INTERMEDIATE COURT OF APPEALS OF THE STATE OF HAWAI'I
Jun 18, 2020
NO. CAAP-18-0000749 (Haw. Ct. App. Jun. 18, 2020)

Opinion

NO. CAAP-18-0000749

06-18-2020

STATE OF HAWAI'I, Plaintiff-Appellee, v. ISAAC K. TANGONAN, Defendant-Appellant

On the briefs: Jonathan Burge for Defendant-Appellant. Stephen K. Tsushima, Deputy Prosecuting Attorney, City & County of Honolulu, for Plaintiff-Appellee.


NOT FOR PUBLICATION IN WEST'S HAWAII REPORTS OR THE PACIFIC REPORTER APPEAL FROM THE DISTRICT COURT OF THE FIRST CIRCUIT HONOLULU DIVISION
(CASE NO. 1DTA-18-00818) SUMMARY DISPOSITION ORDER
(By: Leonard, Presiding Judge, and Chan and Wadsworth, JJ.)

Defendant-Appellant Isaac K. Tangonan (Tangonan) appeals from the Notice of Entry of Judgment and/or Order and Plea/Judgment, entered by the District Court of the First Circuit, Honolulu Division (District Court), on September 13, 2018. Following a bench trial, Tangonan was convicted of one count of Operating a Vehicle Under the Influence of an Intoxicant (OVUII), in violation of Hawaii Revised Statutes (HRS) § 291E-61(a)(1) (Supp. 2017).

The Honorable Michelle N. Comeau presided.

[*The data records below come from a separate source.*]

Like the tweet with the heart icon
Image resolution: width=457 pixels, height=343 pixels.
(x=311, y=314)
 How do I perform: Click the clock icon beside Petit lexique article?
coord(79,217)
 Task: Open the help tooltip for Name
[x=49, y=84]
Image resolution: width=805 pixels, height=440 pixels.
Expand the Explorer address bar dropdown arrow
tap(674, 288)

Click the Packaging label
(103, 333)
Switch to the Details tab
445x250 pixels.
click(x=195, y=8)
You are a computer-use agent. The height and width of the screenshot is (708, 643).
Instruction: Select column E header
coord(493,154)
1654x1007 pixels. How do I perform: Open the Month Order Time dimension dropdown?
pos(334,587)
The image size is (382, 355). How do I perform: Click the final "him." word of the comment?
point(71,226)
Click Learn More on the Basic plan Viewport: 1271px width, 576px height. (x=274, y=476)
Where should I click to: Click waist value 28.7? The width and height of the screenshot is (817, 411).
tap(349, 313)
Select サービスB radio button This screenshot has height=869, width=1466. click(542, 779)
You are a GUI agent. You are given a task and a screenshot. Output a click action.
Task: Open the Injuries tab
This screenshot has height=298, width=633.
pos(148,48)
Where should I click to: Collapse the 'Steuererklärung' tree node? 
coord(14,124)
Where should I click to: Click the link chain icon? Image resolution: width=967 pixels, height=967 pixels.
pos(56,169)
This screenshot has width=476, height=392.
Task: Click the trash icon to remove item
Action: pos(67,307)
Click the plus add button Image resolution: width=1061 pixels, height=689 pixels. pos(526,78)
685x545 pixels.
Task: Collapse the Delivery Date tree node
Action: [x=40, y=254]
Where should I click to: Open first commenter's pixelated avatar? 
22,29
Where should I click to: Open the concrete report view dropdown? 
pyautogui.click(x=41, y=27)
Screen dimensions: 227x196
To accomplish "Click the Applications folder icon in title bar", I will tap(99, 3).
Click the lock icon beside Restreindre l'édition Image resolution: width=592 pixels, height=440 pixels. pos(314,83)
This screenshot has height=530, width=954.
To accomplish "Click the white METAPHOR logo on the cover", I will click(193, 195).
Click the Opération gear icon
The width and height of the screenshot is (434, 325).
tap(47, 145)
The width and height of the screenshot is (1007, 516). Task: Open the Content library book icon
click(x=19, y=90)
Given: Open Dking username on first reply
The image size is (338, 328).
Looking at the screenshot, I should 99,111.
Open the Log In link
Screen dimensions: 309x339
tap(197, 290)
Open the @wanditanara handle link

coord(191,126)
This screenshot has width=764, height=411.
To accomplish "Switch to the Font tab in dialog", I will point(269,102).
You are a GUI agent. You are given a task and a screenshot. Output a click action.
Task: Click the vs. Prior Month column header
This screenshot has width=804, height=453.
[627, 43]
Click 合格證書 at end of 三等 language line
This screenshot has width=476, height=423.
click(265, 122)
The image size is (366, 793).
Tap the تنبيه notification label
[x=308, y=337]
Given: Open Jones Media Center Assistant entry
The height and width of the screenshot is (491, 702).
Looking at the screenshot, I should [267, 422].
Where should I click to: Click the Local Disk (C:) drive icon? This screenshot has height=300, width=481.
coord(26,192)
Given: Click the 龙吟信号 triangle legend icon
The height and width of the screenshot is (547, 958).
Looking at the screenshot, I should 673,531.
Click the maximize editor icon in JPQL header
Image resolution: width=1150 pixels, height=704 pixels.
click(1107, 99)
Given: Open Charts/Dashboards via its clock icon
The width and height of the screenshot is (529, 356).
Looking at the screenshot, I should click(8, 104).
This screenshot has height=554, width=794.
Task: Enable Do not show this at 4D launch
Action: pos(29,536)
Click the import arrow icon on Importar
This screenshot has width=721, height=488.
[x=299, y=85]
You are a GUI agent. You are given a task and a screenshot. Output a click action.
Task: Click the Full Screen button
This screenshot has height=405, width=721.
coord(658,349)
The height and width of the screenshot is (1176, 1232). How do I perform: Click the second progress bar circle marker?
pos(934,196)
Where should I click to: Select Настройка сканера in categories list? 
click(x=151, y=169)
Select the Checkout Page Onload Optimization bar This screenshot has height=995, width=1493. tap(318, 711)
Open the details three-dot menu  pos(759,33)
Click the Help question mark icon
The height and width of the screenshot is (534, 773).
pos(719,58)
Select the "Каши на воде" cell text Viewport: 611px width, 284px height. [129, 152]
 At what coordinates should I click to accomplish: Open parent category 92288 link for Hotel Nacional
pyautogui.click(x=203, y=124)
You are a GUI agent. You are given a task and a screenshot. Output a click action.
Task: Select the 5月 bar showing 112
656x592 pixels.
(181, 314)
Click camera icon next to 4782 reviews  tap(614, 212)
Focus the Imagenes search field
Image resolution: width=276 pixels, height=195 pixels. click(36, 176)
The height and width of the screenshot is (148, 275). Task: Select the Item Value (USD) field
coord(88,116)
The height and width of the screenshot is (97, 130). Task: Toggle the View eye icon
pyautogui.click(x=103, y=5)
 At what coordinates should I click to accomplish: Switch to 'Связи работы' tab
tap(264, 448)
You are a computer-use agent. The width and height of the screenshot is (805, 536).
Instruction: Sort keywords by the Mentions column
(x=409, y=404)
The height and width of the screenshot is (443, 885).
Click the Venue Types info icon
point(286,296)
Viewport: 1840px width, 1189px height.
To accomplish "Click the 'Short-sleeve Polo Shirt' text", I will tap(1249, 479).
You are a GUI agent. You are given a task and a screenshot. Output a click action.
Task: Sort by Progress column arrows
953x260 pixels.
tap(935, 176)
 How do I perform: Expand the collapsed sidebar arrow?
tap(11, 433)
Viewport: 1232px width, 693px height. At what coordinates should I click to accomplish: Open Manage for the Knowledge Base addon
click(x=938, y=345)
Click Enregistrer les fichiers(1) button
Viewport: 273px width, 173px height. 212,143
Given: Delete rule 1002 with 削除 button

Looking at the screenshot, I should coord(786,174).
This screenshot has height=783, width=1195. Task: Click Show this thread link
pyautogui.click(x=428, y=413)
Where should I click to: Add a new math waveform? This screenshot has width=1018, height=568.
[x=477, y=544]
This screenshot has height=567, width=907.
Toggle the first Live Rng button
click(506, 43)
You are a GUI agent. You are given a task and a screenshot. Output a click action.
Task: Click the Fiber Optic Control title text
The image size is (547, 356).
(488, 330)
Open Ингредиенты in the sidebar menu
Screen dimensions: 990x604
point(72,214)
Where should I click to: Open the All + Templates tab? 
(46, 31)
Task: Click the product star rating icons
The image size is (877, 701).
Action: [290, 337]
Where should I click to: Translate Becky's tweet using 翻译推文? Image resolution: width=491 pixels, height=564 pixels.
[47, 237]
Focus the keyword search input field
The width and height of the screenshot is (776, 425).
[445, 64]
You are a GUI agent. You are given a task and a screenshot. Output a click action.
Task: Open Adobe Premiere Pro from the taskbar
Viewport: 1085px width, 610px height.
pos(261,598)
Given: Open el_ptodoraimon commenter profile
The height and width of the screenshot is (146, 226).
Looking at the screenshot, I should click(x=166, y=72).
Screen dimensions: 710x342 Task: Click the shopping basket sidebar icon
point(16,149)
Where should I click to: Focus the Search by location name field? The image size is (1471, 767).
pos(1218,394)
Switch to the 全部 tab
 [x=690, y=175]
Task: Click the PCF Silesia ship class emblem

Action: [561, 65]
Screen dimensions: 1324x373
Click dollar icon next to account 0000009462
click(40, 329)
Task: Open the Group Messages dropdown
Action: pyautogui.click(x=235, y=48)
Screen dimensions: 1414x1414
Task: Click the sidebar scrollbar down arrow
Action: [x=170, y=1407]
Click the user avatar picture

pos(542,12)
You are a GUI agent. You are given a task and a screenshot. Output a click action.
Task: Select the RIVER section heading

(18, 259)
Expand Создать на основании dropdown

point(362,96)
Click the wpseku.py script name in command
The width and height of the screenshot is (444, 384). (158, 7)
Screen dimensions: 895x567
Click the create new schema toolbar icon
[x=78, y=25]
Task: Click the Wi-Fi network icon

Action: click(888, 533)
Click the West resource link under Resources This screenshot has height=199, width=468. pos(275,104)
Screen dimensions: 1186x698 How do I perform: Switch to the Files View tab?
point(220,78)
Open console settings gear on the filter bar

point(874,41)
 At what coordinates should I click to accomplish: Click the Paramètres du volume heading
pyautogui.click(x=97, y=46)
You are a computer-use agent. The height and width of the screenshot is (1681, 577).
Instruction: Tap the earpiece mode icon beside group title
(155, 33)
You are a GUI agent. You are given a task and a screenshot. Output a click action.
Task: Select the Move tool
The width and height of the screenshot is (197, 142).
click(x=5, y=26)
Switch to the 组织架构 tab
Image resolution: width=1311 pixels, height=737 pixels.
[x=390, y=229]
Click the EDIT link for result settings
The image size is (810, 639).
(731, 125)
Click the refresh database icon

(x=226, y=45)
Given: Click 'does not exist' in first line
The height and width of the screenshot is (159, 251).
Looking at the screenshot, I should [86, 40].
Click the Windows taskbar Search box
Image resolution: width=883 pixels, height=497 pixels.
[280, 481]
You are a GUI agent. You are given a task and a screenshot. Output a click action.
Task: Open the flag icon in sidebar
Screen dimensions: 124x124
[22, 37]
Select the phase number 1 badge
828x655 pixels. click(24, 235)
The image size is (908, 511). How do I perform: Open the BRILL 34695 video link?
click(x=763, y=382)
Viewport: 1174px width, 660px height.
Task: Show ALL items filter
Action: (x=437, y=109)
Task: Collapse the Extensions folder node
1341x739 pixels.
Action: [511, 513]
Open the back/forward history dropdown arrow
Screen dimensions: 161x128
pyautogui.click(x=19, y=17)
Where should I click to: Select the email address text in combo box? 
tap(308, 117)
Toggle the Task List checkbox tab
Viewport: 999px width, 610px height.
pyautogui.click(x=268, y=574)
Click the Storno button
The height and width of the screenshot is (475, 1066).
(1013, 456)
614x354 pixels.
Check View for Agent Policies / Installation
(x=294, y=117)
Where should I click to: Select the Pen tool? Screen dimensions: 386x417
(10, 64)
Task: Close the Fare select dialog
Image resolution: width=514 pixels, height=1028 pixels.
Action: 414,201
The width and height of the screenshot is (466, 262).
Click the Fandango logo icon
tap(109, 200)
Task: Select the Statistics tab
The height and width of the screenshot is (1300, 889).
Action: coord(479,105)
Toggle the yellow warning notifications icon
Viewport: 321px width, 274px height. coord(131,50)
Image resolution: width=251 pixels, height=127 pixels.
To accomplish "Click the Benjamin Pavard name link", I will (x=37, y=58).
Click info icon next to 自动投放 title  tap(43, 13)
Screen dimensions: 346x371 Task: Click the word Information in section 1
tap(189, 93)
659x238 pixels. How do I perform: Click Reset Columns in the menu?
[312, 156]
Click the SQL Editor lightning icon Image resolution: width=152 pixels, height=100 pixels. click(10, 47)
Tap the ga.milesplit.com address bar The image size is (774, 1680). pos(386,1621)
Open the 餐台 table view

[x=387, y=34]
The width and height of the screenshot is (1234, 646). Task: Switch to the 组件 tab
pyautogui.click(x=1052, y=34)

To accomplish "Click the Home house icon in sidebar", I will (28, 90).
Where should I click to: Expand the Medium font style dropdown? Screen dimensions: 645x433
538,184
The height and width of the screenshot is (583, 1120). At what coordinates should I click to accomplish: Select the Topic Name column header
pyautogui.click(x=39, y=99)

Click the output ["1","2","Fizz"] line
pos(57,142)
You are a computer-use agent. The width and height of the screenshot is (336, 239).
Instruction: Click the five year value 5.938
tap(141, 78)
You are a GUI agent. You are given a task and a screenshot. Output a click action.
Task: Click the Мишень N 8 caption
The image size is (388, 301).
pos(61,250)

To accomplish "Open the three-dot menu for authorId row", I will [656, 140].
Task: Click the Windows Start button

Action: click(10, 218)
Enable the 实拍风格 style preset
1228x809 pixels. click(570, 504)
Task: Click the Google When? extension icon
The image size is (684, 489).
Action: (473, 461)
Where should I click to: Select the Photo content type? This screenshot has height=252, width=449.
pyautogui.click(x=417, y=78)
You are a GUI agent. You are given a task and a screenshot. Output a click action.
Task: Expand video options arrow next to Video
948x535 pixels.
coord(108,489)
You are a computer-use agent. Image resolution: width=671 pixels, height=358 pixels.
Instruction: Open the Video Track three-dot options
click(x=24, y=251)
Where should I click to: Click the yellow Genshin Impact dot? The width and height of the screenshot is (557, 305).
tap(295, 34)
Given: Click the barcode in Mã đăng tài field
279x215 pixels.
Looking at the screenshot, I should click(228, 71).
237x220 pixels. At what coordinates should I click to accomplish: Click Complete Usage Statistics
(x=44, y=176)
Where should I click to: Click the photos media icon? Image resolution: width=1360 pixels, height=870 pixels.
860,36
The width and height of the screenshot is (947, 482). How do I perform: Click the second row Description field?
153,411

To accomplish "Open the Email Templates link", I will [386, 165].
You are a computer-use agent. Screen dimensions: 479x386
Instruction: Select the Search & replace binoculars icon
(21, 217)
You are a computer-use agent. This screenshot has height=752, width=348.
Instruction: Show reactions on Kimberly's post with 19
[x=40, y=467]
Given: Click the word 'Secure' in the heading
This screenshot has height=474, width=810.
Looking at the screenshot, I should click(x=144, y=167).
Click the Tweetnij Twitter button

HRS § 291E-61(a)(1) provides, in relevant part:

Operating a vehicle under the influence of an intoxicant. (a) A person commits the offense of operating a vehicle under the influence of an intoxicant if the person operates or assumes actual physical control of a vehicle:

(1) While under the influence of alcohol in an amount sufficient to impair the person's normal mental faculties or ability to care for the person and guard against casualty[.]

On appeal, Tangonan contends that the District Court erred in denying his motion for a judgment of acquittal because the evidence adduced at trial established his entrapment defense as a matter of law.

Upon careful review of the record and the briefs submitted by the parties and having given due consideration to the arguments advanced and the issues raised by the parties, we resolve Tangonan's point of error as follows:

We apply the following standard in reviewing a trial court's denial of a motion for a judgment of acquittal: "whether, upon the evidence viewed in the light most favorable to the prosecution and in full recognition of the province of the [trier of fact], a reasonable mind might fairly conclude guilt beyond a reasonable doubt." State v. Alston, 75 Haw. 517, 528, 865 P.2d 157, 164 (1994) (citing State v. Nakoa, 72 Haw. 360, 363, 817 P.2d 1060, 1062 (1991)).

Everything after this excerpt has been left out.